TASK TO CARRY OUT:
Look through the material below and copy exactly the lines from the line with "Given: Open the IP Address tree item" to the line with "999x540 pixels.", those two lines included.

RECORDS TO PROCESS:
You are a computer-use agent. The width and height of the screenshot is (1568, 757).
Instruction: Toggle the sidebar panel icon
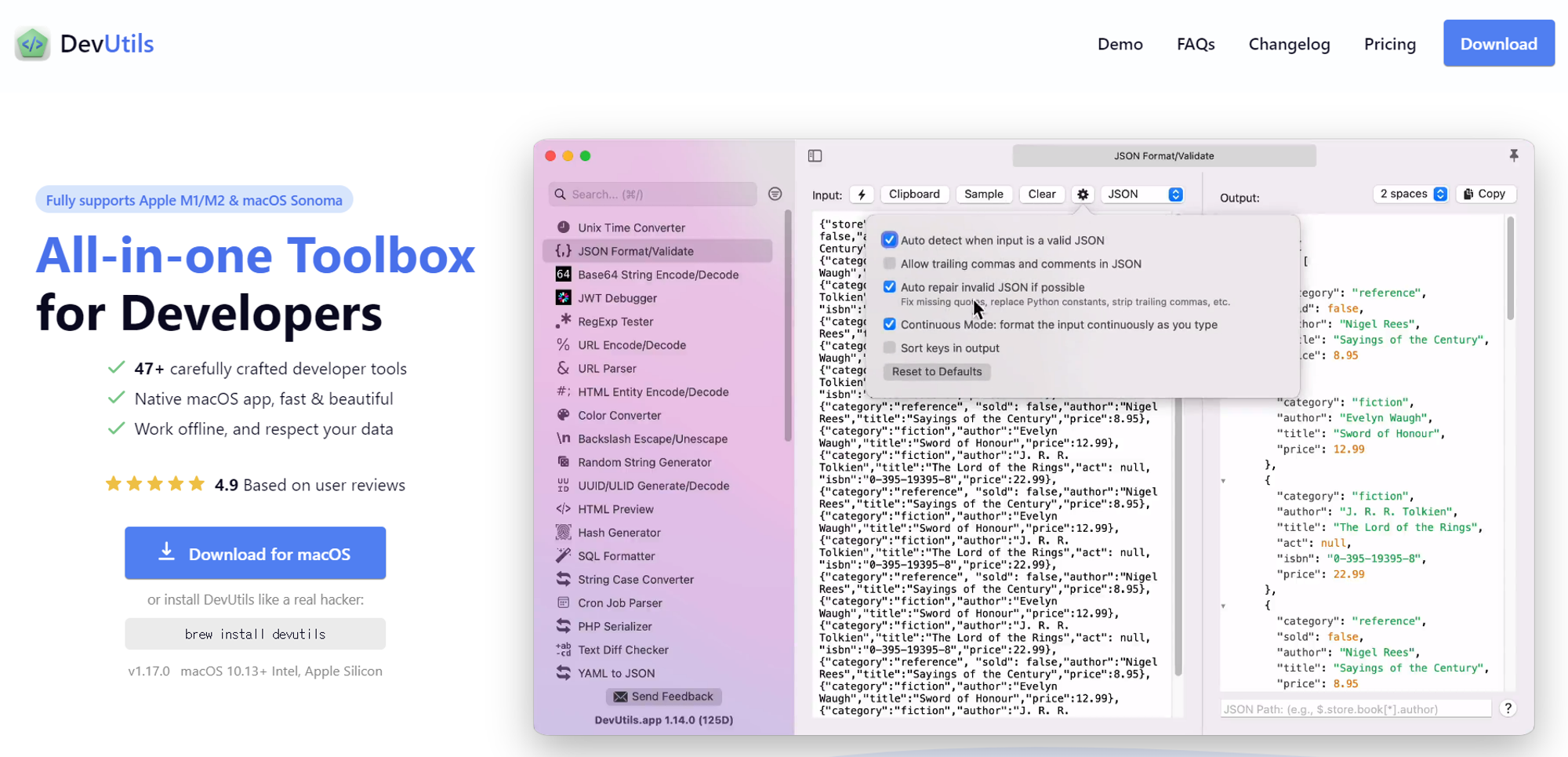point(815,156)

==

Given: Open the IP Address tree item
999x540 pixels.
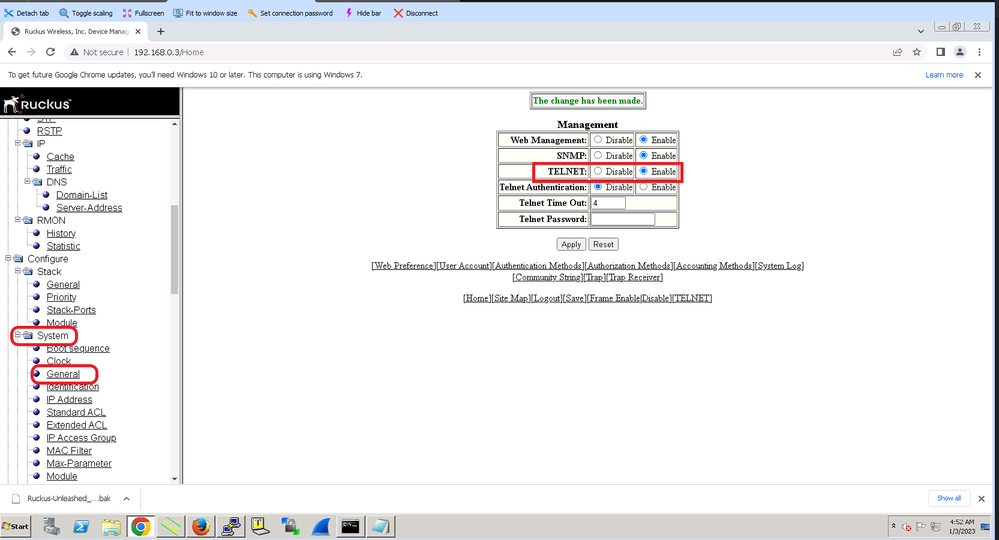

YOUR RESPONSE:
Given: Open the IP Address tree item
999x540 pixels.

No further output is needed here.